→ **Exercise prompt**
Pick out the lines below with "computer" and list them.
(Provided entries begins)
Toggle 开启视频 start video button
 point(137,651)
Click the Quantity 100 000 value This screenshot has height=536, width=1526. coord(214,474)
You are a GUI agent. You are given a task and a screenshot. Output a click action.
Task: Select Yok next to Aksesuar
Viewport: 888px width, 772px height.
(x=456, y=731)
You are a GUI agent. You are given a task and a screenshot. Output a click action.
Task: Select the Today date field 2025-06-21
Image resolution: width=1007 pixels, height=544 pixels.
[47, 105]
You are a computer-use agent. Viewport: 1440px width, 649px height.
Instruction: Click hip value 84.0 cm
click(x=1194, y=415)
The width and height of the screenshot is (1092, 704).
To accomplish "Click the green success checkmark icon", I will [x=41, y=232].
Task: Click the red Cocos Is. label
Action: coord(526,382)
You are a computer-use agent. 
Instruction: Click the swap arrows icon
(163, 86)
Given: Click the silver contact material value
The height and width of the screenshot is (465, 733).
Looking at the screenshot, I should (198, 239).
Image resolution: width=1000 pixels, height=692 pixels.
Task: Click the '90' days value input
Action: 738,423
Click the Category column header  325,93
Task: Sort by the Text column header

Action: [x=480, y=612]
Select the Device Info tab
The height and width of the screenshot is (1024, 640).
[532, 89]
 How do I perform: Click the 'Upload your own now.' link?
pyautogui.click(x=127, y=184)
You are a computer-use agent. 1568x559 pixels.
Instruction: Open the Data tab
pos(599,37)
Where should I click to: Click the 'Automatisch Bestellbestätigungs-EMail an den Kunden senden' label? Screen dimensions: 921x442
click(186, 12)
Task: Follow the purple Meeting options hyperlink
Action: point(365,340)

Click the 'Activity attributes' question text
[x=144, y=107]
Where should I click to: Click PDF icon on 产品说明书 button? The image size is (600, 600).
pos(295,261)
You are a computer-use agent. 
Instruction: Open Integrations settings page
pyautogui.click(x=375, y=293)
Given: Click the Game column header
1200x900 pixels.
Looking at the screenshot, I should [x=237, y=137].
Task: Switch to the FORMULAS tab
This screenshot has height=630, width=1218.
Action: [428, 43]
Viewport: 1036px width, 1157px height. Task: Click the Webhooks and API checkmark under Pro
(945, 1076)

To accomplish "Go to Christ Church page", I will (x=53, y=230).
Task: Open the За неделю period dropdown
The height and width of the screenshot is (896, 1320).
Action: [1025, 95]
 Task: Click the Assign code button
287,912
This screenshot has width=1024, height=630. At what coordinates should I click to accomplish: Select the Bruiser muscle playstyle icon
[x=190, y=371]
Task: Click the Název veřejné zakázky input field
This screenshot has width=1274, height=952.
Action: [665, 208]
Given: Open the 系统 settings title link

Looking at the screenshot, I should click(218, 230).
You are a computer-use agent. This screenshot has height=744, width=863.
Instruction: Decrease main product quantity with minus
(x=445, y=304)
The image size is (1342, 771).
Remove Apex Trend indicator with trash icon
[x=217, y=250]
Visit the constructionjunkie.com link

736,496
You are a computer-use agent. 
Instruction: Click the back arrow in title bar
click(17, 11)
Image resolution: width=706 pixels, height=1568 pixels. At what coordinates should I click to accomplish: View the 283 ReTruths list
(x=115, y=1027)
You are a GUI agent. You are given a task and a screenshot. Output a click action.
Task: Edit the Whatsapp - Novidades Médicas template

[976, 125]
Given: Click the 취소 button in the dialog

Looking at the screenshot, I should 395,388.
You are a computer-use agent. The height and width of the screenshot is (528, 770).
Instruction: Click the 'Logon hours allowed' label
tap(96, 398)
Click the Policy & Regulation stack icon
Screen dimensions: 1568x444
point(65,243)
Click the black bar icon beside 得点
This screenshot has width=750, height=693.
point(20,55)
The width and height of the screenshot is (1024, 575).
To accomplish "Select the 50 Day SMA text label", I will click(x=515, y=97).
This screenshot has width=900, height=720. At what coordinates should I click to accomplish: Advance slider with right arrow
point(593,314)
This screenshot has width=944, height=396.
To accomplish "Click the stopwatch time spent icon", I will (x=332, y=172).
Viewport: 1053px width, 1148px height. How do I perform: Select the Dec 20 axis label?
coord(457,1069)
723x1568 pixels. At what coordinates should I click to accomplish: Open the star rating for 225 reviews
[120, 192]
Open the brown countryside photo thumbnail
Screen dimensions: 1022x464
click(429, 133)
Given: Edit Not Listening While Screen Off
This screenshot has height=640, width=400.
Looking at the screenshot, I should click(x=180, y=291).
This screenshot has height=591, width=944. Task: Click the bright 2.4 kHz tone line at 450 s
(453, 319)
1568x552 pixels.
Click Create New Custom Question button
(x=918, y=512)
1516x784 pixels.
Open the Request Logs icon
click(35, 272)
(Provided entries ends)
→ **Answer to this problem**
You are a computer-use agent. Viewport: 1440px width, 649px height.
You are a computer-use agent. 
You are a computer-use agent. 1568x559 pixels.
You are a computer-use agent. 
You are a computer-use agent. This screenshot has height=744, width=863.
You are a computer-use agent. 
You are a computer-use agent. The height and width of the screenshot is (528, 770).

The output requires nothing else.